Dejó el secante sobre la mesa y cogió otra cinta. La empapó en un frasco y la agitó un instante antes de ofrecérsela a Daldry.

– En ésta hay un aroma a resina de pino, y en ese otro frasco -dijo quitando el corcho- hay un olor a prado húmedo, una nota ligera de cólquico mezclada con helecho. Y aquí, huela de nuevo, a avellana…

– No conozco a nadie que quisiera perfumarse con avellanas -masculló Daldry.

– No es para el cuerpo, son aromas de ambiente.

– ¿De verdad cree que hay un mercado para los perfumes de ambiente? Y, por otra parte, ¿qué son los perfumes de ambiente?

– Piense en el placer de encontrar en su casa las fragancias de la naturaleza. Imagine que pudiésemos esparcir en los pisos el perfume de las estaciones.

– ¿De las estaciones? -preguntó Daldry asombrado.

– Hacer durar el otoño cuando llega el invierno, conseguir que en enero nazca la primavera con su serie de floraciones, hacer brotar los aromas de la lluvia en verano. Un comedor en el que flotase el olor del limonero, un baño perfumado con flor de naranjo, perfumes de interior que no sean incienso, ¡es una idea fantástica!

– Bueno, pues, si usted lo dice, no nos queda más que entendernos con este señor que parece tan sorprendido como yo por su agitación.

Alice se volvió hacia Can.

– ¿Podría preguntarle cómo ha conseguido mantener durante tanto tiempo esta nota de cedro? -dijo respirando el secante que había vuelto a coger del órgano de perfumes.

– ¿Qué nota? -preguntó Can.

– Pregúntele cómo lo ha hecho para que el perfume aguante durante tanto tiempo en el ambiente.
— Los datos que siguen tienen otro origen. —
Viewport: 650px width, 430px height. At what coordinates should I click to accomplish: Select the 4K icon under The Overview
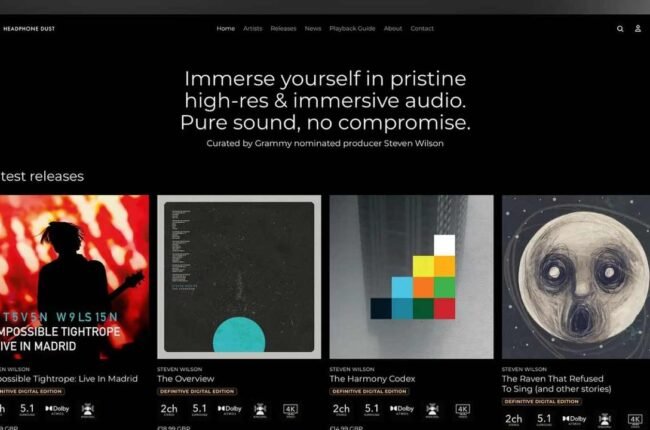290,410
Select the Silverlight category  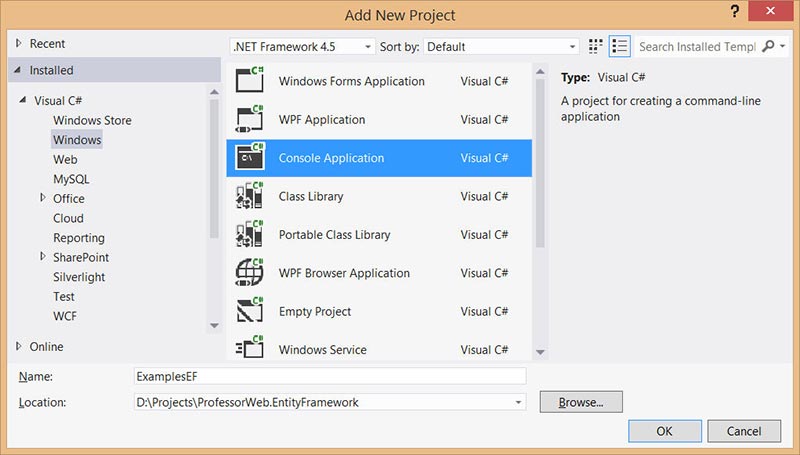click(x=79, y=277)
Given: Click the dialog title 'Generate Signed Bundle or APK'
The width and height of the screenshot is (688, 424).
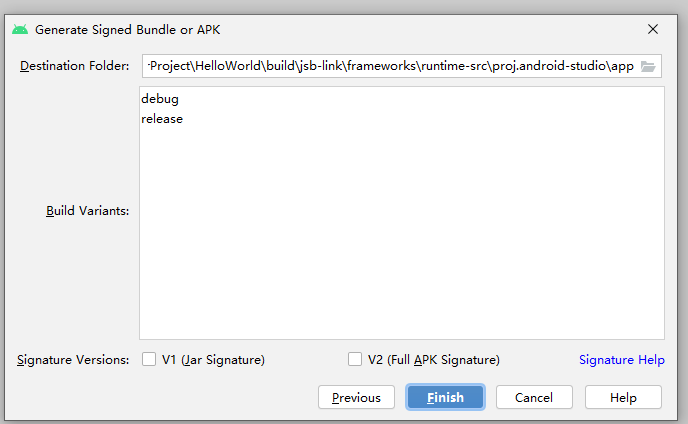Looking at the screenshot, I should 128,30.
Y, mientras Can traducía lo mejor que podía la conversación entre Alice y el artesano perfumista, Daldry se acercó a la ventana y miró el Bósforo, que parecía turbio tras el vaho de los cristales. Si bien eso no era en absoluto lo que había esperado al ir a Estambul, pensó, era posible que Alice hiciese algún día una fortuna, y, por extraño que pudiera parecer, no le importaba un auténtico bledo.

*

Alice, Can y Daldry le dieron las gracias al artesano por la mañana que les había consagrado. Alice le prometió volver muy pronto. Esperaba que pudiesen trabajar juntos. El artesano nunca habría pensado que su pasión secreta pudiese un día inspirar el interés de nadie. Pero, esa tarde, le podría decir a su mujer que las noches en vela hasta tan tarde en su taller, los domingos que se pasaba recorriendo las colinas, fatigando valles y sotobosques para recoger toda clase de flores y plantas, no habían sido el pasatiempo de un viejo loco, como le reprochaba tan a menudo, sino un trabajo serio que había cautivado a una perfumista inglesa.

– No es que me haya aburrido -dijo Daldry al volver a la calle-, es sólo que no he comido nada desde ayer al mediodía y no me opondría a un ligero tentempié.

– ¿Está loca con esta visita? -le preguntó Can a Alice ignorando a Daldry.

– Estoy loca de alegría, el órgano de ese perfumista es una auténtica cueva de Alí Babá, ha organizado un encuentro maravilloso, Can.

– Estoy encantado de su encantamiento, que me encanta -respondió Can, con el rostro encendido.

– ¡Uno, dos, uno, dos! -exclamó Daldry hablando en el cuenco de su mano-. Aquí Londres, ¿me recibe?

– Dicho esto, señorita Alice, debo informarle de que ciertas palabras de su vocabulario se me escapan y me son muy difíciles de traducir. Por ejemplo, no he visto el instrumento musical que se parece a una alcoba de babas en la casa de ese hombre -prosiguió Can sin prestarle la más mínima atención a Daldry.